### [Task prompt]
Count how many lines hold "computer" in the records, and respond with that number by itself.
Start of Records supplied
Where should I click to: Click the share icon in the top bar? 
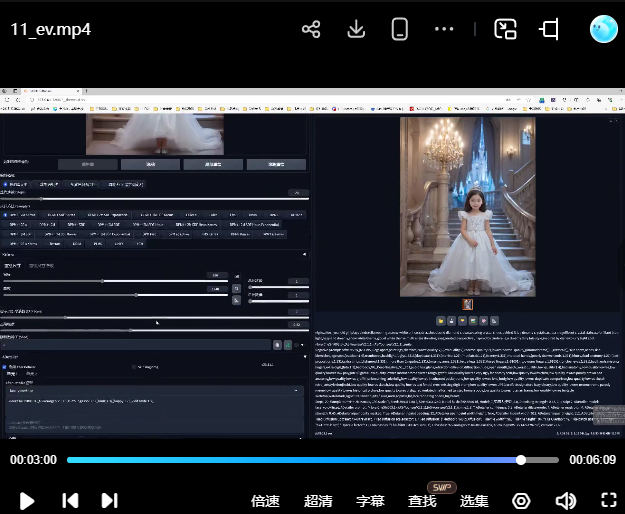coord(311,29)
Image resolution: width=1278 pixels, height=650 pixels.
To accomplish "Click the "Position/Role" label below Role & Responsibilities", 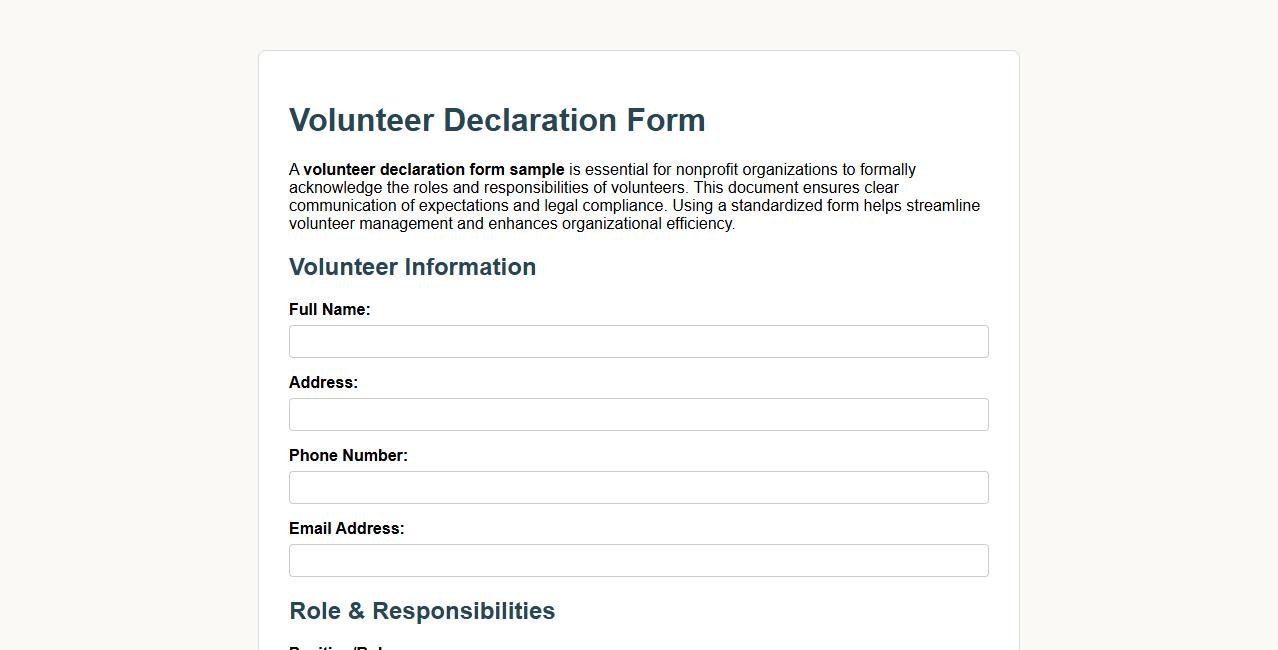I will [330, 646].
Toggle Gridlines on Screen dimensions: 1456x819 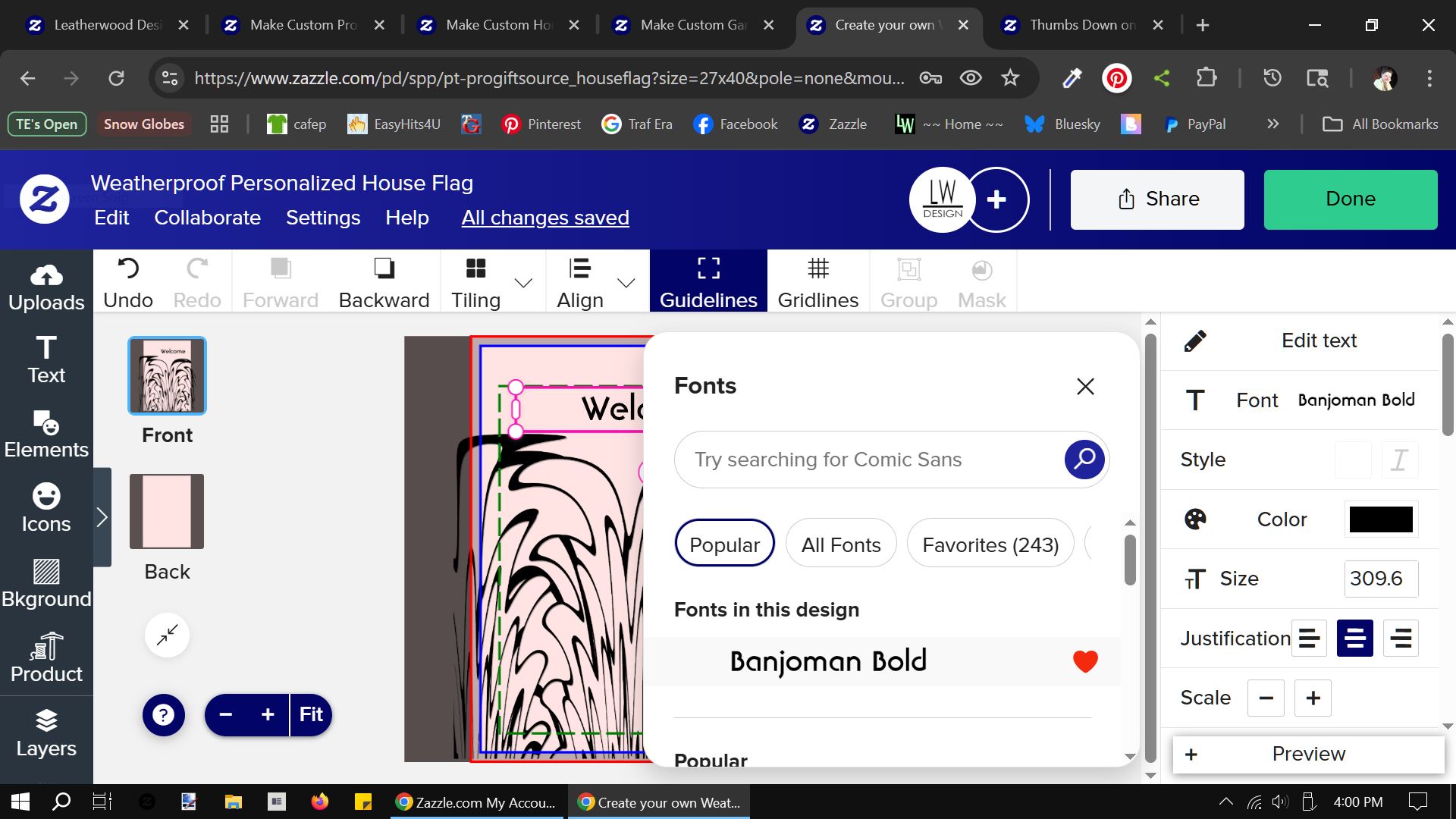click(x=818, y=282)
End of Records supplied
Start of Records supplied
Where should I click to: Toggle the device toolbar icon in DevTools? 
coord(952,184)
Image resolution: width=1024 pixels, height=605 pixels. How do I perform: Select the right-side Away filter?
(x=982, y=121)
End of Records supplied
Start of Records supplied
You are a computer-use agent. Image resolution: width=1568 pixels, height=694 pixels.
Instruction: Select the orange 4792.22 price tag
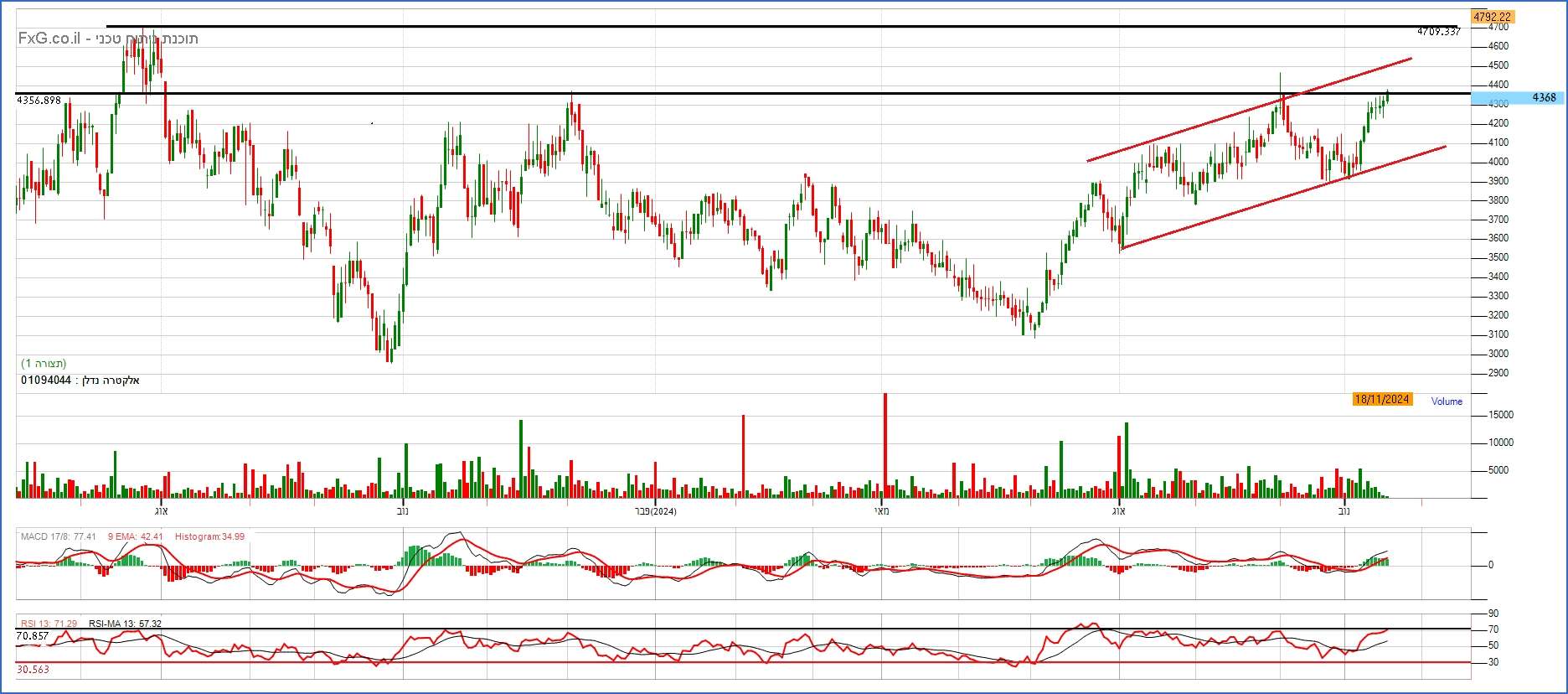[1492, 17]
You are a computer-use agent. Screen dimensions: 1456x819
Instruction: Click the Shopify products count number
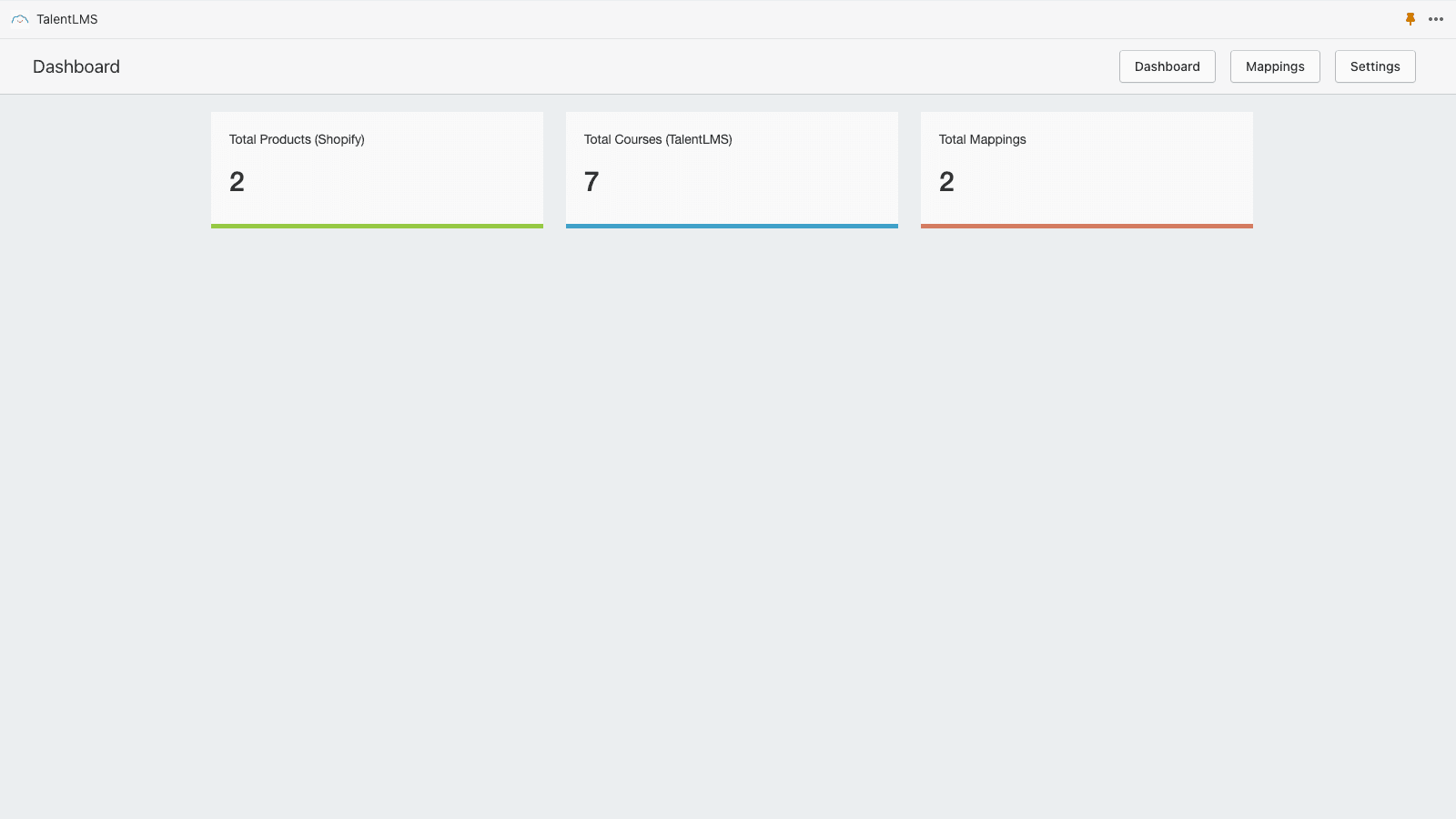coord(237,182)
End of Records supplied
### [Result of the task]
2